SPÖ kampagnisiert für "soziale Politik"

Eines der drei Sujets der SPÖ-Frühjahrskampagne
Am "Welttag der sozialen Gerechtigkeit" hat die SPÖ am Montag ihre Frühjahrskampagne gestartet. Auf 9.000 Kleinplakaten und via Social Media versucht man unter dem Titel "Soziale Politik für Österreich" Botschaften wie Mietbremse, Ausbau der Kinderbetreuung und Absicherung der Gesundheitsversorgung unter die Österreicher zu bringen. Das Konterfei der Parteivorsitzenden Pamela Rendi-Wagner fehlt auf den Sujets.

Stattdessen sind auf den drei Motiven Vater mit Kind, eine ältere Dame sowie ein kleines Mädchen zu sehen (www.spoe.at/sozialepolitik). Bundesgeschäftsführer Christian Deutsch begründete den Verzicht auf Fotos der Parteivorsitzenden damit, dass man sich voll auf die Menschen konzentrieren habe wollen, für die die Ideen der Sozialdemokratie von Belang seien. Rendi-Wagner stehe trotzdem an der Spitze der Kampagne und werde sie mit Pressekonferenzen und Interviews begleiten.

Einmal mehr zeichnete Deutsch ein düsteres Bild der Situation der Österreicher, verschuldet durch eine Regierungsspitze, die es sich im Elfenbeinturm gemütlich gemacht habe und die Menschen im Stich gelassen habe. ÖVP und Grüne hätten bei der Krisenbekämpfung völlig versagt. Familien bleibe immer weniger Geld für ihre Kinder, Pensionistinnen heizten wegen der Angst vor der nächsten Rechnung nicht und die medizinische Versorgung werde schlechter.

Neuerdings arbeitet man sich bei der SPÖ parallel stets auch an den im Umfragen-Höhenflug befindlichen Freiheitlichen ab. Deutsch sieht die Blauen "an Putins Rockzipfel" hängen. Die FPÖ verbreite Hass und Hetze und verstärke die Verunsicherung.

Dass jüngste Umfragen die FPÖ deutlich an der Spitze sehen, ficht den Bundesgeschäftsführer nicht an. Es gebe auch Erhebungen, wo Freiheitliche und SPÖ Kopf an Kopf an der Spitze seien. Er sei zuversichtlich, dass mit Maßnahmen der sozialen Politik im Vordergrund die SPÖ die Wahlen für sich entscheiden werde können.

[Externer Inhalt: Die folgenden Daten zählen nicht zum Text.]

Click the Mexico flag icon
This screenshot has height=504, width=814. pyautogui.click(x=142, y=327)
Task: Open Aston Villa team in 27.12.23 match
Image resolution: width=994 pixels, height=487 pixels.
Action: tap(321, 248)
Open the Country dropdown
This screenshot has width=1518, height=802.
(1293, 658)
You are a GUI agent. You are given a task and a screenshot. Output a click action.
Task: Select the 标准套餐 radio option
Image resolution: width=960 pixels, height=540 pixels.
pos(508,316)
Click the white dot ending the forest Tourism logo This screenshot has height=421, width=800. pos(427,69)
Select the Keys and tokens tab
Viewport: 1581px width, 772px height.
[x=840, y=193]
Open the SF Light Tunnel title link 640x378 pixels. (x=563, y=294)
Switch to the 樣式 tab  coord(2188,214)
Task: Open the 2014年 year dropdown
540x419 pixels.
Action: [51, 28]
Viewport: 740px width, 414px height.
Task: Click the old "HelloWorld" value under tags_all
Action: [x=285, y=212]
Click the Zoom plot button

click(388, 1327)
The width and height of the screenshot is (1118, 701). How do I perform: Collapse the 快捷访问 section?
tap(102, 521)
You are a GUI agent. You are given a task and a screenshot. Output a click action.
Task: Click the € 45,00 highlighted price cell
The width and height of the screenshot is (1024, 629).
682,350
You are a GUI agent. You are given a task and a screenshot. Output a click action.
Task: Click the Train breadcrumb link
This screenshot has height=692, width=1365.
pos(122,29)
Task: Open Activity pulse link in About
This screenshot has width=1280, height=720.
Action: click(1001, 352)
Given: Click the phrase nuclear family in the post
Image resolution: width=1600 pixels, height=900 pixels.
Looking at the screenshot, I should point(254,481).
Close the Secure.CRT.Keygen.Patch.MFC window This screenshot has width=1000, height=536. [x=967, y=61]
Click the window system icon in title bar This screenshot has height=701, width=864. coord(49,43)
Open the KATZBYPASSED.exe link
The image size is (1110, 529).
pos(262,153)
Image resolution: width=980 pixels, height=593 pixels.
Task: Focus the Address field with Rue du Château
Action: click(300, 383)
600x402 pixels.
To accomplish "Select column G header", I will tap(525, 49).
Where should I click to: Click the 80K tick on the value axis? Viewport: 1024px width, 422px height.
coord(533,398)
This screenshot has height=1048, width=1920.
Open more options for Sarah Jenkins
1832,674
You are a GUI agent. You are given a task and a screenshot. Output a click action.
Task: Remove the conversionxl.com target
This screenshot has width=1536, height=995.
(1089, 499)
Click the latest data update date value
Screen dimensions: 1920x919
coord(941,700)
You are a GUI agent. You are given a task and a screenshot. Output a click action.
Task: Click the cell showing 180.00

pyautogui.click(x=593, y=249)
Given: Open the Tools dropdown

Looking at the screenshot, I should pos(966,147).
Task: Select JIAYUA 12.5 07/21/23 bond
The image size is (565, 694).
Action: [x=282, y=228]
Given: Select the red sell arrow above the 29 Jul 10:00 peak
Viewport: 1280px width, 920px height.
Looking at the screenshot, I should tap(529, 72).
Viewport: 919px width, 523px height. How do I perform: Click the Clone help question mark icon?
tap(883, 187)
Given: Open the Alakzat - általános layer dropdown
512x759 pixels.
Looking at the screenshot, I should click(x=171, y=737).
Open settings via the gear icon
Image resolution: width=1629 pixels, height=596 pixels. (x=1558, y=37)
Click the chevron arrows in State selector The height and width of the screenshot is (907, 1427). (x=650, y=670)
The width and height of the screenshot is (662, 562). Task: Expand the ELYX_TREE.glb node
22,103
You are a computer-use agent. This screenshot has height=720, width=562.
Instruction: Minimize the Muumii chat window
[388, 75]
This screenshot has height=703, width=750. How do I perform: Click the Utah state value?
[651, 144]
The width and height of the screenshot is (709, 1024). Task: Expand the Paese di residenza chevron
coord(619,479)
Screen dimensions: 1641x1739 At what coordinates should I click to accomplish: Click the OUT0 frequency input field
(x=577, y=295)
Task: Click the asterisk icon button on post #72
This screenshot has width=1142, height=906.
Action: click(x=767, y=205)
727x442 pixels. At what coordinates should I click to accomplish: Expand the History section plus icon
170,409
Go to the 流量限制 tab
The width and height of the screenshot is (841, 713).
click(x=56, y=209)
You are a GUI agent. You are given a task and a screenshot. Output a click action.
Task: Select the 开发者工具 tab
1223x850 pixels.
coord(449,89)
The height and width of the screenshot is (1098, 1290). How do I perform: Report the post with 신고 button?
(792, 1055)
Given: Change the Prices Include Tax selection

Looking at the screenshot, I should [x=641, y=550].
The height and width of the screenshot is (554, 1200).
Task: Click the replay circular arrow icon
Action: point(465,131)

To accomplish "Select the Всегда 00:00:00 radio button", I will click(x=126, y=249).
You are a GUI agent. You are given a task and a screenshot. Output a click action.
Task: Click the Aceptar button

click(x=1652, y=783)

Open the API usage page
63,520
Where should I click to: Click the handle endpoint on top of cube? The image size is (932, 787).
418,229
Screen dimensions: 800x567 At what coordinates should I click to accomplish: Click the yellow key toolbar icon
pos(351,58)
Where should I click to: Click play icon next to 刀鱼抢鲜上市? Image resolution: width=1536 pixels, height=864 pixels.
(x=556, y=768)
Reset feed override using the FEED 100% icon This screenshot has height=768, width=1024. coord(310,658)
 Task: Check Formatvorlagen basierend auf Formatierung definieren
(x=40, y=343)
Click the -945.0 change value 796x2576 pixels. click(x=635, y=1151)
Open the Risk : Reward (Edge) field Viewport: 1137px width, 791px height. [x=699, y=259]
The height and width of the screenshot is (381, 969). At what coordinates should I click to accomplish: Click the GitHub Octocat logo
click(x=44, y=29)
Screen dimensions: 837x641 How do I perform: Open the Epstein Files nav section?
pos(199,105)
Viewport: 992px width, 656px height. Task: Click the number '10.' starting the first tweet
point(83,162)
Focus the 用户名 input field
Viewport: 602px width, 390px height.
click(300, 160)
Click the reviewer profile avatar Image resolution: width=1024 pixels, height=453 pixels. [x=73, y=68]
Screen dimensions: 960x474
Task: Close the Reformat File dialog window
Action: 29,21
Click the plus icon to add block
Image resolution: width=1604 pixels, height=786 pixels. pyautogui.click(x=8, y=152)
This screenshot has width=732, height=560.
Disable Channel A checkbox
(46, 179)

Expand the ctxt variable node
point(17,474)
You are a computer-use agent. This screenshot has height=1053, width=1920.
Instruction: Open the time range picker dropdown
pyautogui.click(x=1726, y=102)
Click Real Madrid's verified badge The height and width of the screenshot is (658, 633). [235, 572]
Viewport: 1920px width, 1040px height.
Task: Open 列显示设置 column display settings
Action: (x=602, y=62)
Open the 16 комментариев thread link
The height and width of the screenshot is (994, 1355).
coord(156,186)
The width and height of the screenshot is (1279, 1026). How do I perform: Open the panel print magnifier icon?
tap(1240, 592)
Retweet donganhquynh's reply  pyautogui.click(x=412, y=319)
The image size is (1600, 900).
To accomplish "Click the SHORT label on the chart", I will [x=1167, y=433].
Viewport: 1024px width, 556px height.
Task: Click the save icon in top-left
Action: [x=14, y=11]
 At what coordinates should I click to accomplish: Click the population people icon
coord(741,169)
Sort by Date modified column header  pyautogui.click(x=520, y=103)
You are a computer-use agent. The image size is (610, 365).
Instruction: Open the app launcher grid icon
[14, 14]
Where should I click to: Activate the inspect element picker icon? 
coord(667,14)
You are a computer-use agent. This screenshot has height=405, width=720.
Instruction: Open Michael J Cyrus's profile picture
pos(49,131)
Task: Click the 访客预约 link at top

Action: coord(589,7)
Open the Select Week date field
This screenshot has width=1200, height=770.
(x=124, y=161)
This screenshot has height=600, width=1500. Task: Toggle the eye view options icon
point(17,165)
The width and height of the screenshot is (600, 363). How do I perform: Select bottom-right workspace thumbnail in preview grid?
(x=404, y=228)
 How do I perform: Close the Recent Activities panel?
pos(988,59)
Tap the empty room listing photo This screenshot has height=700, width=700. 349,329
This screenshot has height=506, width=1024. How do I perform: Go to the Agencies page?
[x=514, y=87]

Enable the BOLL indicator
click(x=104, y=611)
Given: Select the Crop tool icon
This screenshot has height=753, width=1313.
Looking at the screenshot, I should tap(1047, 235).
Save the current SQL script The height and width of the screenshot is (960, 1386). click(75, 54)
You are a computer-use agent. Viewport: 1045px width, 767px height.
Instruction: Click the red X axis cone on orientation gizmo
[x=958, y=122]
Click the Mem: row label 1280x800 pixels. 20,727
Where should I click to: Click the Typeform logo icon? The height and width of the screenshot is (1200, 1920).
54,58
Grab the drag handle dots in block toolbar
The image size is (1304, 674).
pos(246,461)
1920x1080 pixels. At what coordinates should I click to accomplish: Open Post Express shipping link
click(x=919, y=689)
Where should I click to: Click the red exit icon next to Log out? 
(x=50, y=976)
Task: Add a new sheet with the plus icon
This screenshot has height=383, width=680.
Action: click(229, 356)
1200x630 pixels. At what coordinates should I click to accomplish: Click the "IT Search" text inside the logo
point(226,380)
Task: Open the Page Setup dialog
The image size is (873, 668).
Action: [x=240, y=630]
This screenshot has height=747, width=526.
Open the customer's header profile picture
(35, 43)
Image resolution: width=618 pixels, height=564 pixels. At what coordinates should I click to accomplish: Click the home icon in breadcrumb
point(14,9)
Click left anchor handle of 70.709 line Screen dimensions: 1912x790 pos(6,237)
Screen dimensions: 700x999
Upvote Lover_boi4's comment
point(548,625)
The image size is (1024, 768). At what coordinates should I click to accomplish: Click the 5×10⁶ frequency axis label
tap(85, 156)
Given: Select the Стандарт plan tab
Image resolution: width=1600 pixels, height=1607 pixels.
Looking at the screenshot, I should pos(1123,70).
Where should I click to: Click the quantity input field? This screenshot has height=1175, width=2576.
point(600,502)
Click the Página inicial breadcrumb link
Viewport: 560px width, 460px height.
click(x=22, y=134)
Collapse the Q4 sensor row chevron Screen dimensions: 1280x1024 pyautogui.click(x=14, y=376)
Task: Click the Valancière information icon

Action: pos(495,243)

Kein Thema in der Pressekonferenz war die stets schwelende Führungsdebatte in der SPÖ. Dazu veröffentlichte der "Kurier" am Montag eine OGM-Umfrage, wonach bei einem Verzicht Rendi-Wagners auf die Spitzenkandidatur der burgenländische Landeshauptmann Hans Peter Doskozil deutlich der beliebteste Kandidat wäre. Befragt man allerdings nur die SPÖ-Wähler, wäre es Wiens Bürgermeister Michael Ludwig und Doskozil würde hinter der Zweiten Nationalratspräsidentin Doris Bures (SPÖ) nur auf Rang drei landen.